(Task to carry out) From the entries, copy every line that carries the string "computer".

(Dataset entries)
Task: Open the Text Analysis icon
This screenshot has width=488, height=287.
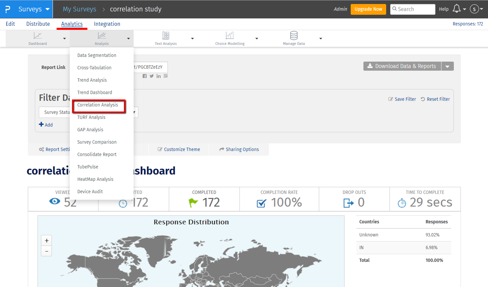Action: click(165, 35)
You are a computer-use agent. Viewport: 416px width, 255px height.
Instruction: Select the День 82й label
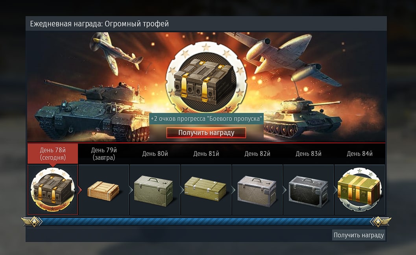click(x=257, y=153)
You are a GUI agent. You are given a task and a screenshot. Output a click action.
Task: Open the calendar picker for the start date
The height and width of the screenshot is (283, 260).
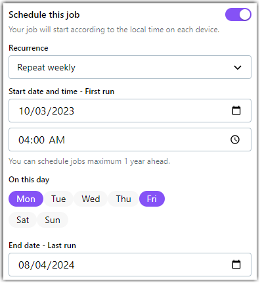coord(236,111)
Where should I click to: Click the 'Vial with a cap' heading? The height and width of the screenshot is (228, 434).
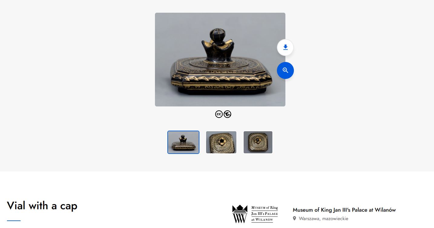[x=42, y=206]
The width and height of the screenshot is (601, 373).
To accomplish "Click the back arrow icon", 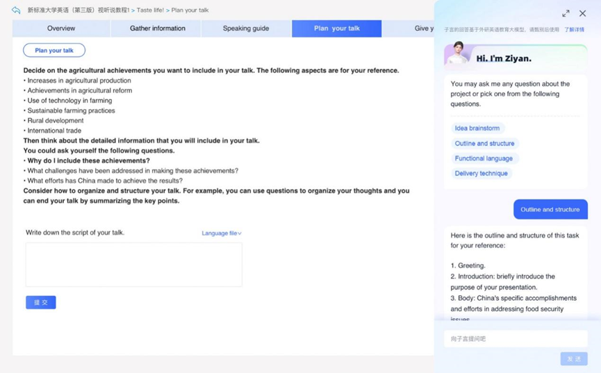I will tap(16, 10).
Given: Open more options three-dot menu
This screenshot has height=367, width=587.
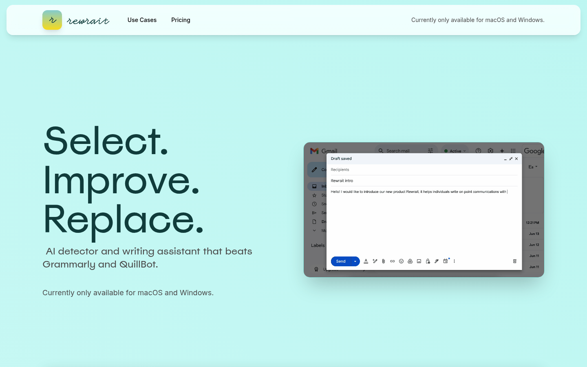Looking at the screenshot, I should tap(454, 261).
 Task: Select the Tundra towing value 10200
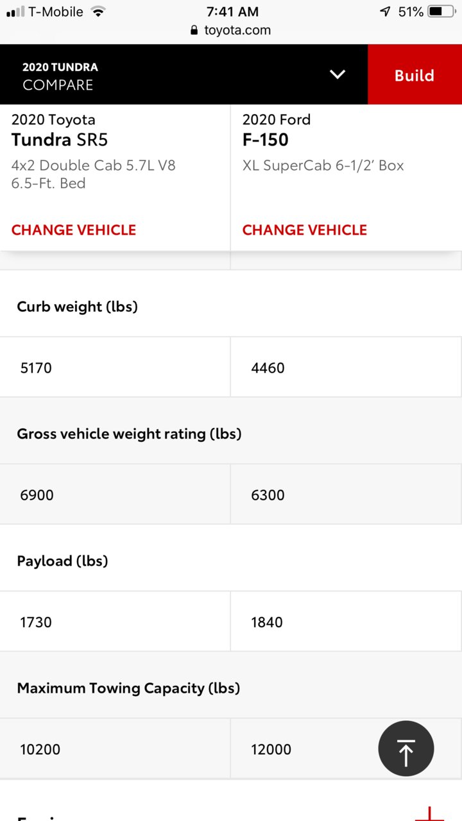(40, 749)
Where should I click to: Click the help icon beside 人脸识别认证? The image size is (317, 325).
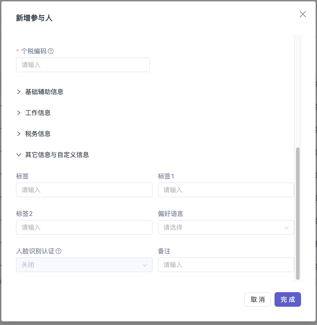point(58,251)
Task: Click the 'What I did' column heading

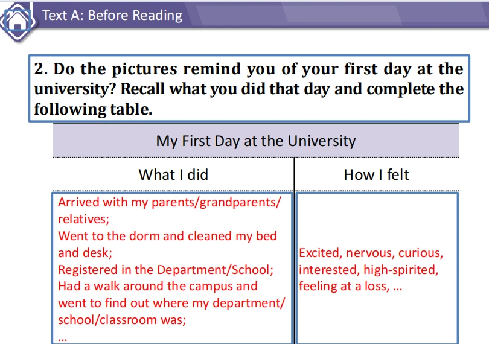Action: point(173,174)
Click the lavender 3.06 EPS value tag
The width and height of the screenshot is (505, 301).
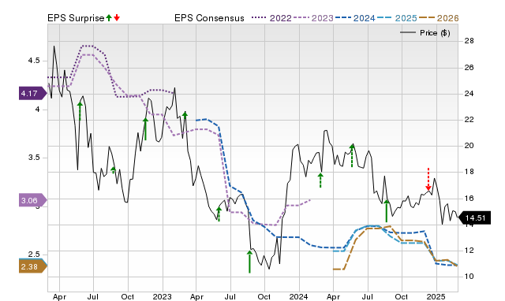(32, 201)
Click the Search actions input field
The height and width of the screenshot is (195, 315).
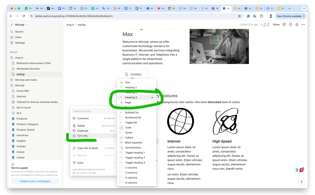pyautogui.click(x=94, y=111)

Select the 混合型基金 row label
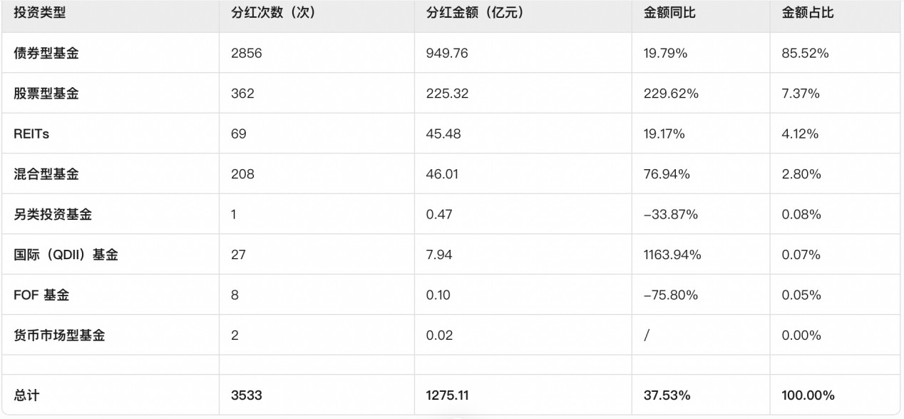(x=46, y=174)
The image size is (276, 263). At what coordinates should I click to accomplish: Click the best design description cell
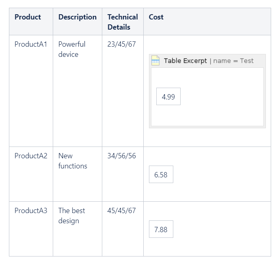pyautogui.click(x=71, y=216)
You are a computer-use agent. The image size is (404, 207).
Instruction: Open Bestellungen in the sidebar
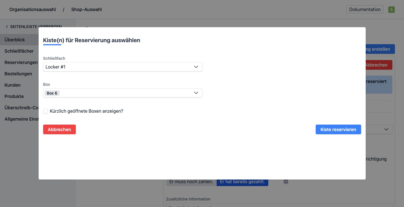pyautogui.click(x=18, y=74)
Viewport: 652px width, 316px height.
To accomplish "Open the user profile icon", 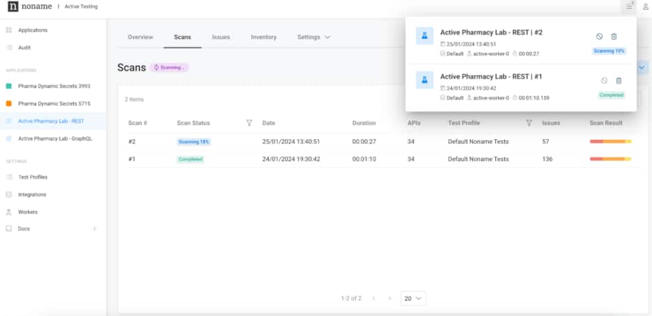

(Exercise result)
You are a computer-use agent. Viewport: 416px width, 255px height.
You are a computer-use agent. The image size is (404, 207).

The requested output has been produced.